Review: Björk, Biophilia

Björk seems to have given the 10 songs that constitute Biophilia a supporting role in the New-Age-goes-New-Media Biophilia experience.

Björk, BiophiliaIt’s hard to tell if Björk is even interested in making pop music anymore. In spite of a promotional campaign heralding it as the wayward alt-pop diva’s return to form, Björk’s last record, Volta, was as meticulous and academic as any of her post-Homogenic esoterica. Not even a heavy artillery brass brigade and a tribe of live percussionists could give it a pulse.

So I found it hard to take Björk at her word when she assured a Guardian reporter at the Manchester International Festival that Biophilia was “absolutely” a pop record—and that was before she hedged that she maybe preferred “folk” since “the whole pop thing” struck her as “a bit superficial.” If Björk isn’t a pop musician, then she definitely isn’t a folk musician: In her admiration of the classical avant-garde, to say nothing of her techie production aesthetic, Björk transgresses nearly all of that genre’s norms of populism and, well, folksiness. Over the last two decades, the free spirit who introduced herself on Debut has aged into a prickly, smart, and severe performer who doesn’t mind coming off as pretentious in the pursuit of her art.

There’s no question that Volta is the album least loved by Björk fans (even the divisive Medúlla has its proponents, myself among them), but instead of channeling her energies into a surefire follow-up, Björk seems to have given the 10 songs that constitute Biophilia a supporting role in the New-Age-goes-New-Media Biophilia experience. The music press has been exceedingly generous in their coverage of the project: Simply by announcing it, Björk seems to have been ceded the matron-of-the-art-pop title she’s long jockeyed for, emerging as a global godmother to all things quirky and experimental.

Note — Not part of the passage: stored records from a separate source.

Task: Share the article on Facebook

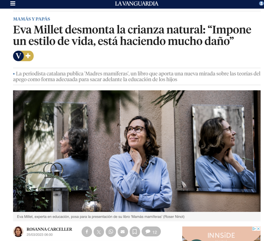Action: coord(87,232)
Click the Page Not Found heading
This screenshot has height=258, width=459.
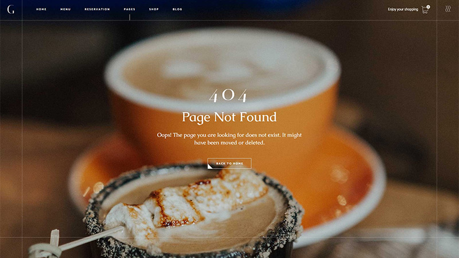[x=229, y=117]
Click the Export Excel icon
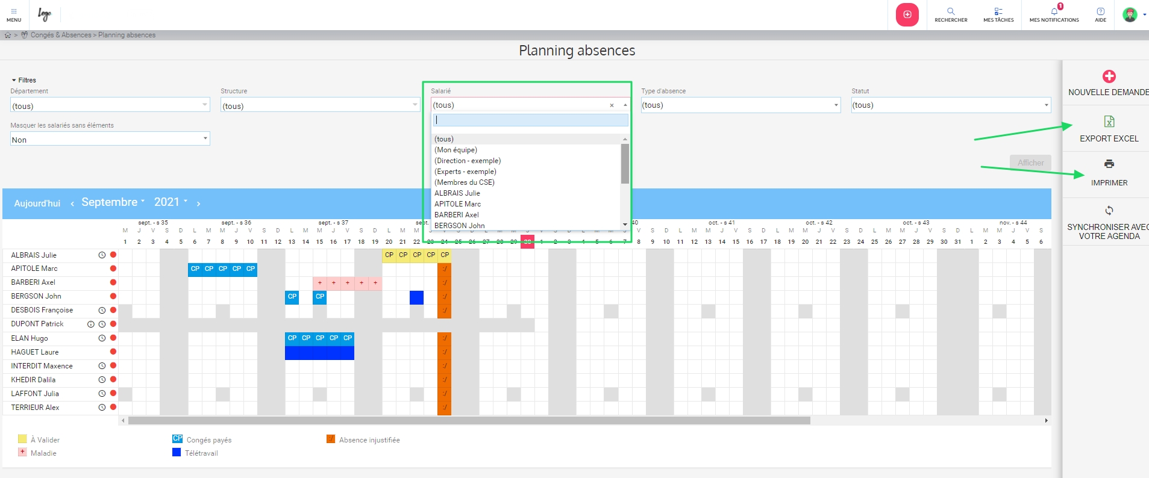The image size is (1149, 478). (x=1109, y=122)

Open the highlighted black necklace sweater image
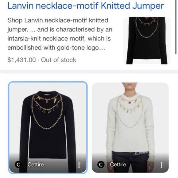[48, 127]
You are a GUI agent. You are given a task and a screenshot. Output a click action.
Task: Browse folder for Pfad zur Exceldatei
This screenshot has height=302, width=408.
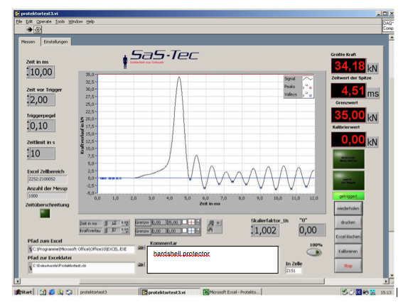[141, 265]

Which is to say nothing of the way that tech blogs have responded to her app suite, which is ultimately a lot hokier than the good press would have you believe. In unveiling Biophilia, Björk has passed on the standard promotional run and instead engaged in an interdisciplinary blitzkrieg, with live installations, interactive apps, specially engineered instruments, and an oddly didactic libretto that’s part modernist poetry and part Discovery Channel special, ensuring that no song on the album go unaccompanied by at least a dozen conversation pieces.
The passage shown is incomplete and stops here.